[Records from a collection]
────────────────────────────────────────

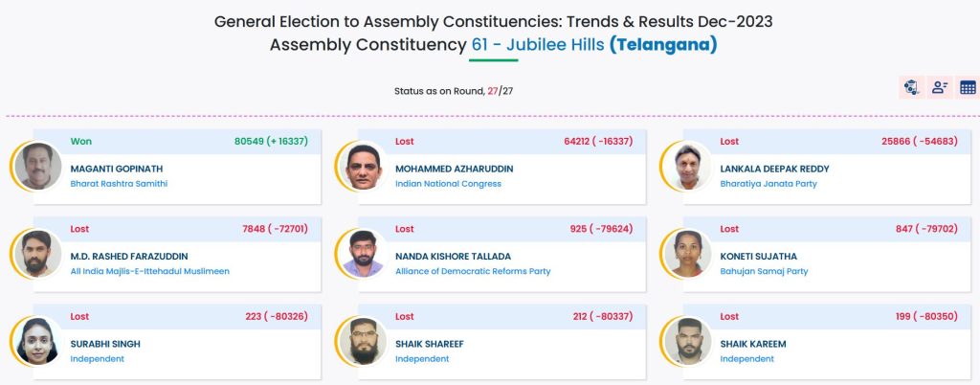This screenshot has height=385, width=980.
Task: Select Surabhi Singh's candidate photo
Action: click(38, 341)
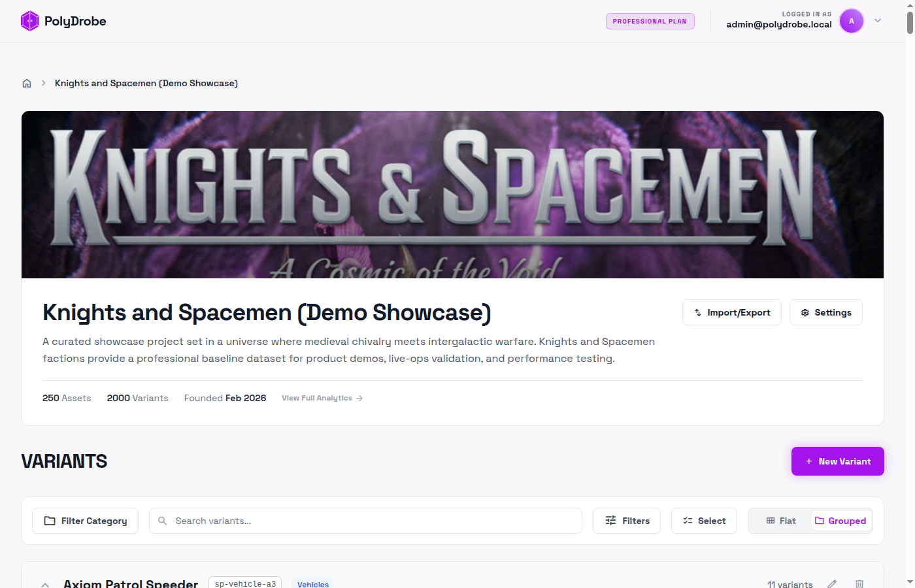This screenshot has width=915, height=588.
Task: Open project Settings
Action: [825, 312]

────────────────────────────────────────

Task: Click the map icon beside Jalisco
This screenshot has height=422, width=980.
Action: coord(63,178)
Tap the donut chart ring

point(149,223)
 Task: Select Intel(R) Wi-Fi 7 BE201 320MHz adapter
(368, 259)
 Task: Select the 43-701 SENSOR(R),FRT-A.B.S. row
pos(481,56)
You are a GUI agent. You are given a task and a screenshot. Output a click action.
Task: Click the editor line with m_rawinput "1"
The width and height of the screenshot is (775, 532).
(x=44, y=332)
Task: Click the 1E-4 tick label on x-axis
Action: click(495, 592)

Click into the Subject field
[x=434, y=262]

────────────────────────────────────────

WHAT YOU HAVE TO DO: Would you retype exactly the lines above, from the line with "Task: Click the map icon beside Jalisco" to the line with "You are a GUI", with both end lines kept and nothing more?

ANSWER FOR THIS EXERCISE:
Task: Click the map icon beside Jalisco
This screenshot has height=422, width=980.
Action: coord(63,178)
Tap the donut chart ring

point(149,223)
 Task: Select Intel(R) Wi-Fi 7 BE201 320MHz adapter
(368, 259)
 Task: Select the 43-701 SENSOR(R),FRT-A.B.S. row
pos(481,56)
You are a GUI agent. You are given a task and a screenshot. Output a click action.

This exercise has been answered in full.